Kostenersatz für immunologische Behandlung iZm einer In-vitro-Fertilisation?

Ehe- und Familienrecht
Juni 2023

Einer kürzlich vom Obersten Gerichtshof (OGH) entschiedenen Rechtssache lag nachfolgender Sachverhalt zugrunde: Die Klägerin hatte bereits vier fehlgeschlagene Versuche einer In-vitro-Fertilisation hinter sich, woraufhin das Präparat „Ig VENA“ verordnet wurde. Das Präparat hat keine Zulassung für die Verbesserung von Fertilität und Schwangerschaftsverlauf, jedoch wird es bei immunologischen Abweichungen bereits seit Jahren international und national erfolgreich bei rekurrentem Implantationsversagen und wiederholtem Abortusgeschehen eingesetzt.

Bei der Klägerin führte die Behandlung mit dem Präparat zum gewünschten Erfolg und konnte sie sich über eine erfolgreiche Schwangerschaft freuen.
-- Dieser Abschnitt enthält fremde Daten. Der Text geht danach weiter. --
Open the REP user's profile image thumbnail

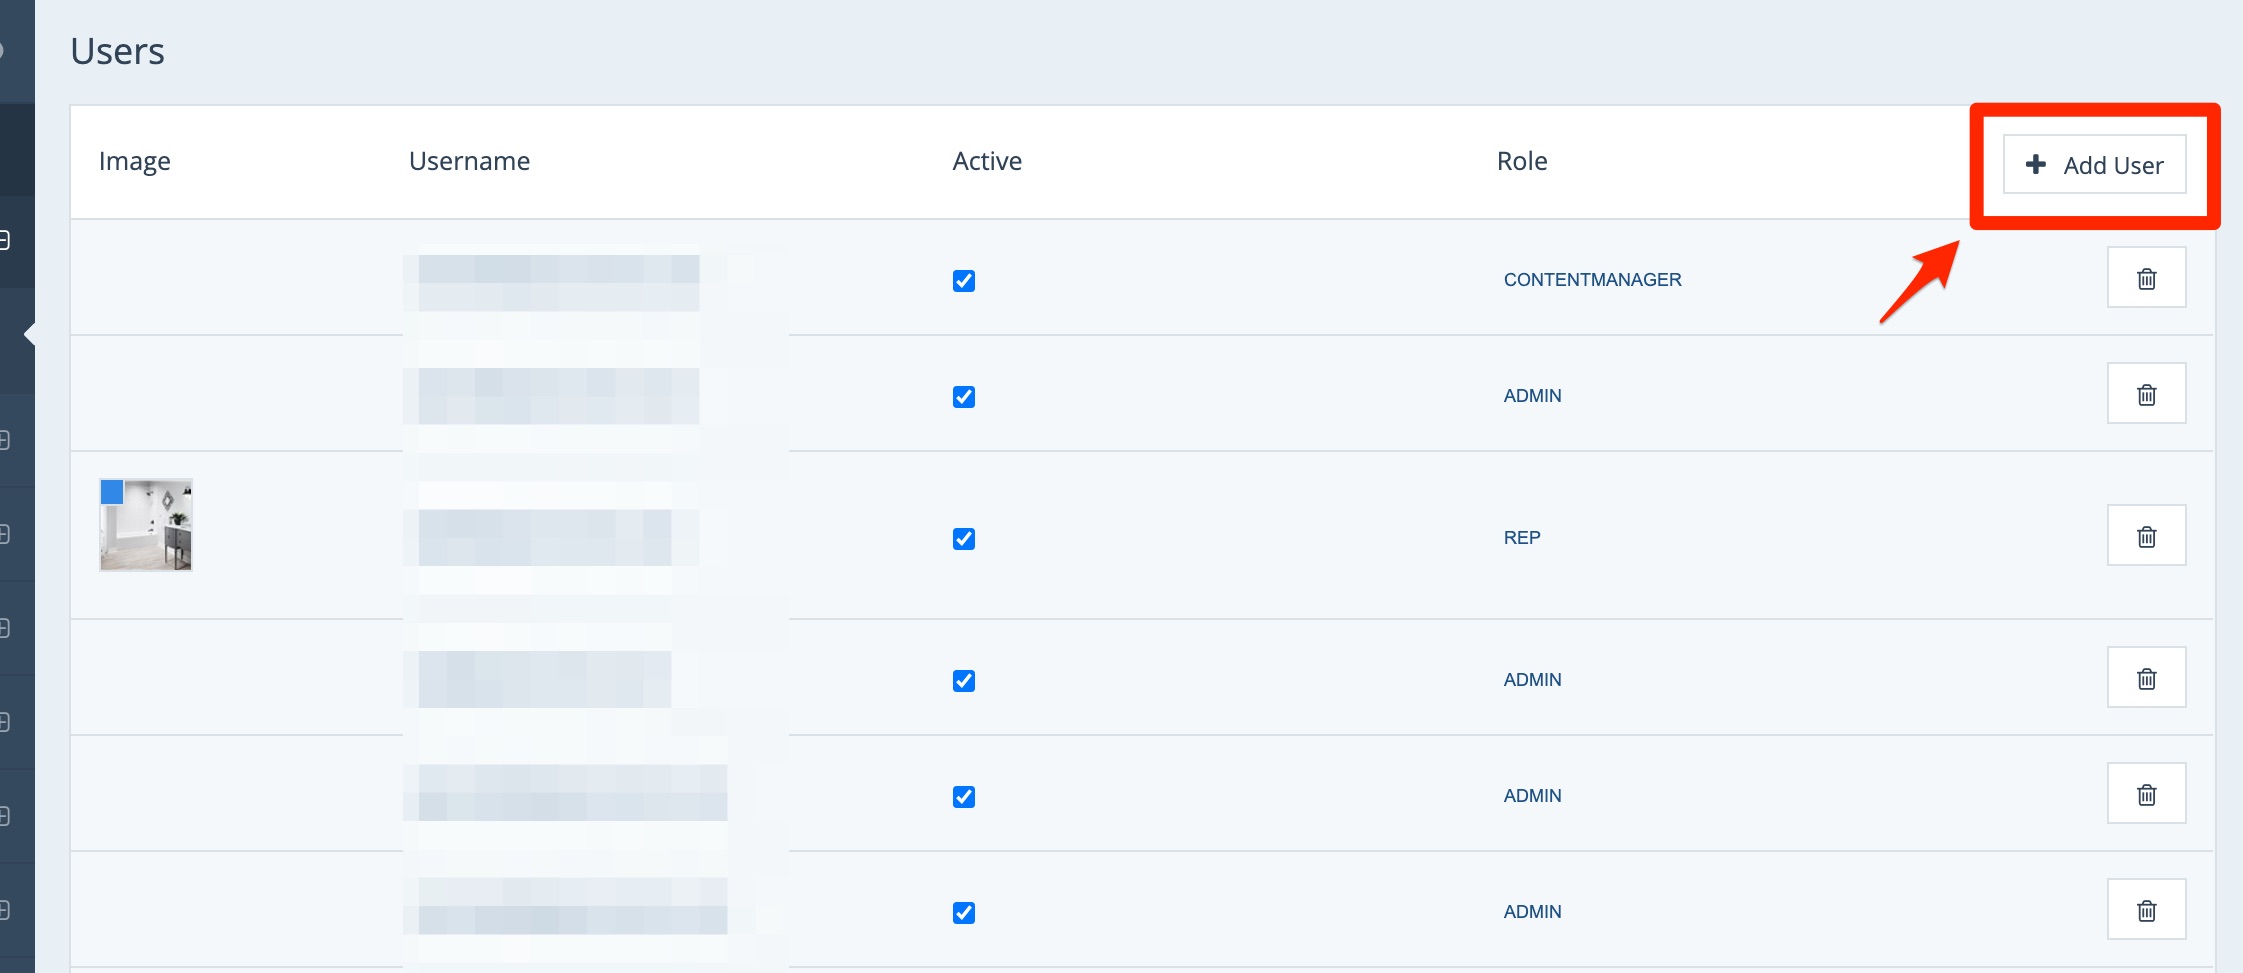click(146, 525)
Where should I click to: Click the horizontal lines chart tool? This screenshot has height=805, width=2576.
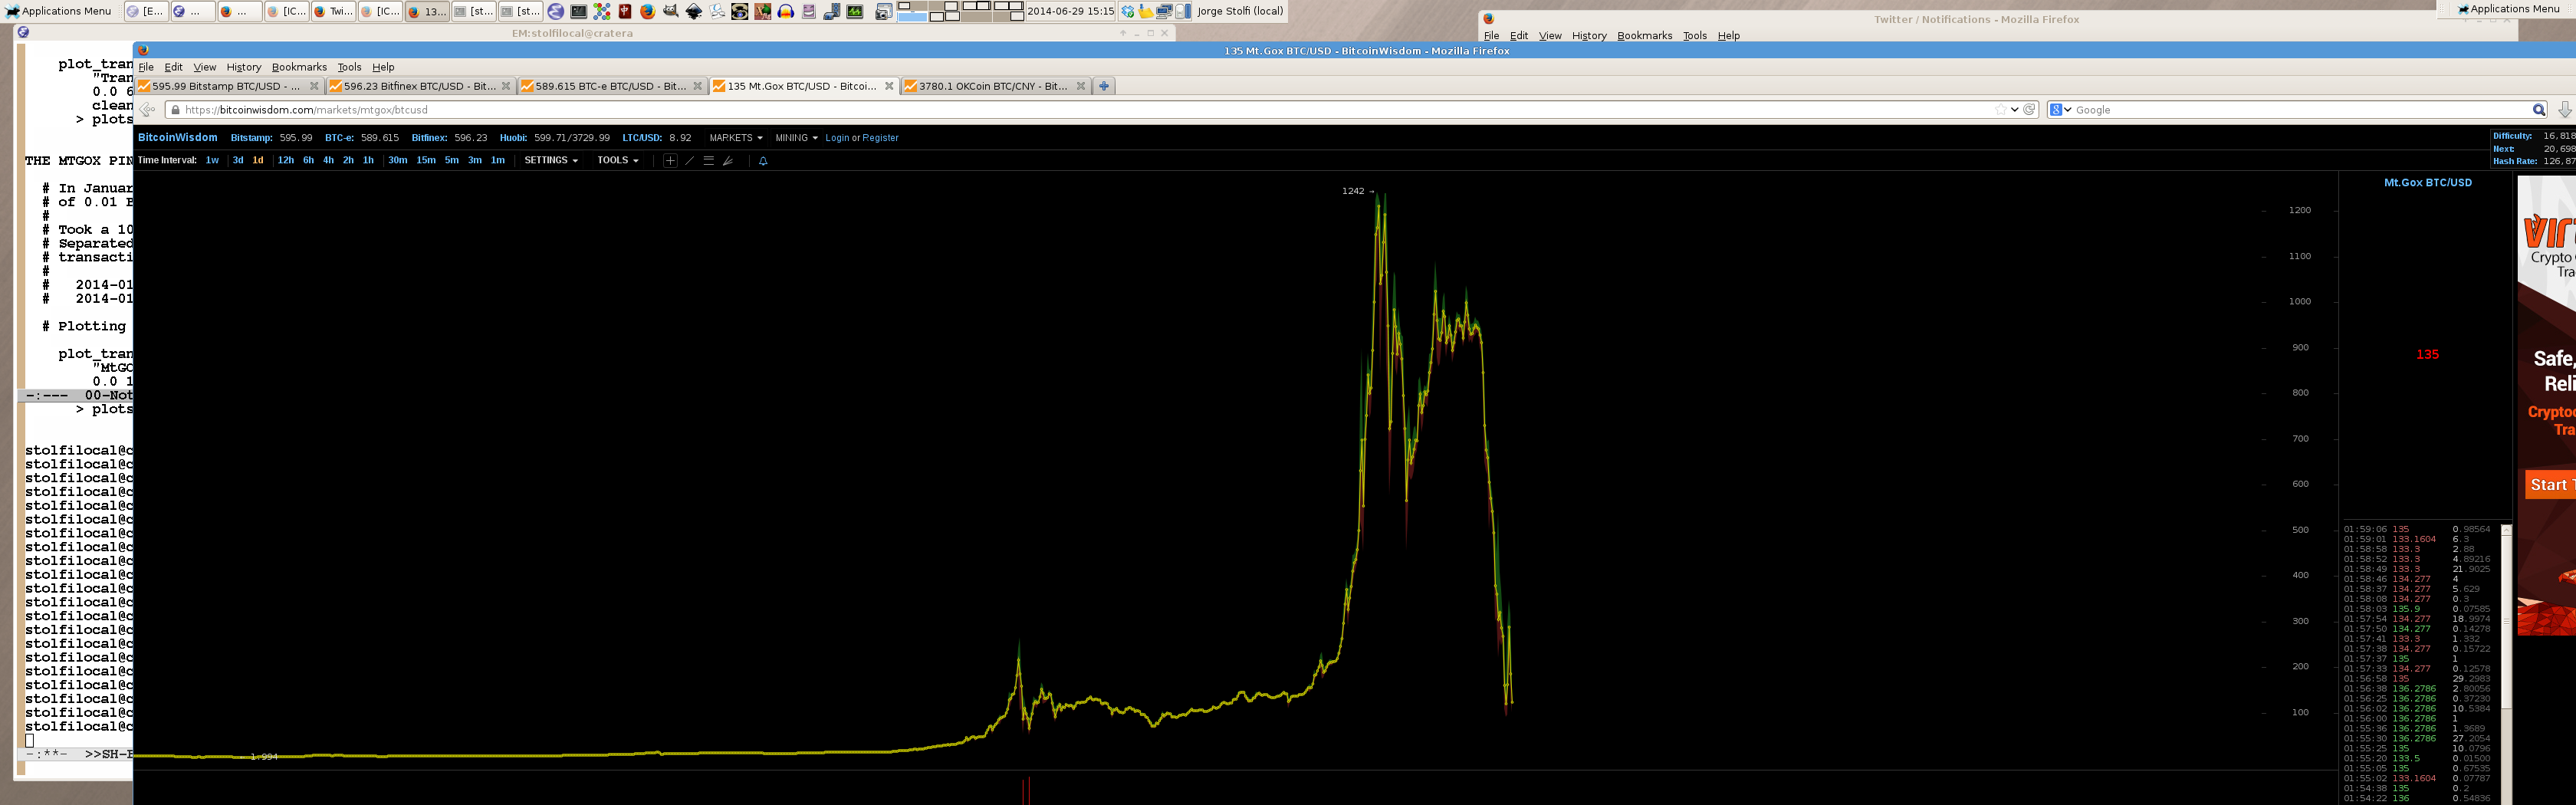(708, 161)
Die beklagte Österreichische Gesundheitskassa lehnte den Antrag der Klägerin für Erstattung der Kosten für die Behandlung mit „Ig VENA“ ab. Sie argumentierte, dass es sich bei einer In-vitro-Fertilisation um keine Krankenbehandlung im Sinne des § 133 Allgemeines Sozialversicherungsgesetz (ASVG) handle. Die Klägerin erhob daraufhin Klage und brachte vor, dass der Versicherungsfall der Krankheit vorliege, weil mit dem Präparat eine bei ihr vorliegende Antikörperstörung behandelt worden sei. Die Behandlung sei zudem alternativlos und erfolgreich gewesen.

Der OGH musste darüber entscheiden, ob die Behandlung mit dem Präparat eine Krankenbehandlung iSd § 133 ASVG darstellt und die Klägerin eine Kostenerstattung geltend machen kann. 

Voraussetzung für einen Anspruch aus der Krankenversicherung sei zunächst der Eintritt des Versicherungsfalls. Im Versicherungsfall der Krankheit sei dies der Beginn der Krankheit, wobei darunter ein regelwidriger Körper- oder Geisteszustand, der eine Krankenbehandlung notwendig macht, verstanden wird. Eine notwendige Krankenbehandlung sei nach ständiger Rechtsprechung bereits dann anzunehmen, wenn die Behandlung geeignet erscheint, eine Verschlechterung des Zustandsbildes hintanzuhalten. Eine notwendige Krankenbehandlung müsse nicht die endgültige und vollständige Heilung des Patienten zum Ziel haben, sondern genüge es vielmehr, wenn sie die Besserung des Leidens oder die Verhütung der Verschlimmerung bezweckt.

Ein Kostenerstattungsanspruch für die Vornahme einer In-vitro-Fertilisation wurde in der älteren Rechtsprechung des OGH verneint. Begründet wurde dies damit, dass der „regelwidrige Körperzustand“ nicht im Fehlen einer Schwangerschaft bestehe, sondern in der Unfähigkeit zur Empfängnis. Die In-vitro-Fertilisation beeinflusse den regelwidrigen Körperzustand an sich nicht und würde die Nichtvornahme einer solchen Fertilisation den Gesundheitszustand der Betroffenen auch nicht verschlechtern. Der OGH betonte, dass sich aus dieser Rechtsprechung nicht ableiten lasse, dass ein Anspruch auf Kostenerstattung bloß deswegen ausscheidet, weil eine Behandlung in einem zeitlichen oder ursächlichen Zusammenhang mit einer In-vitro-Fertilisation steht. Ein Kostenersatz sei nur dann ausgeschlossen, wenn damit kein regelwidriger Körper- oder Geisteszustand beeinflusst wird.

Im gegenständlichen Fall begehrte die Klägerin jedoch Kostenersatz für die Behandlung mit einem Präparat, welches ihren regelwidrigen Körperzustand beeinflusste. Bei der Klägerin bestand eine immunologische Abweichung, aufgrund der sie hinsichtlich einer möglichen Schwangerschaft die Neigung zu habituellem Abort aufwies. Die Behandlung, für welche die Klägerin Kostenersatz begehrte, hatte den Zweck eine Abstoßung des Embryos infolge des regelwidrigen Körperzustandes der Klägerin zu verhindern. Die Österreichische Gesundheitskassa wurde daher verpflichtet, die Kosten für die Behandlung mit „Ig VENA“ zu übernehmen.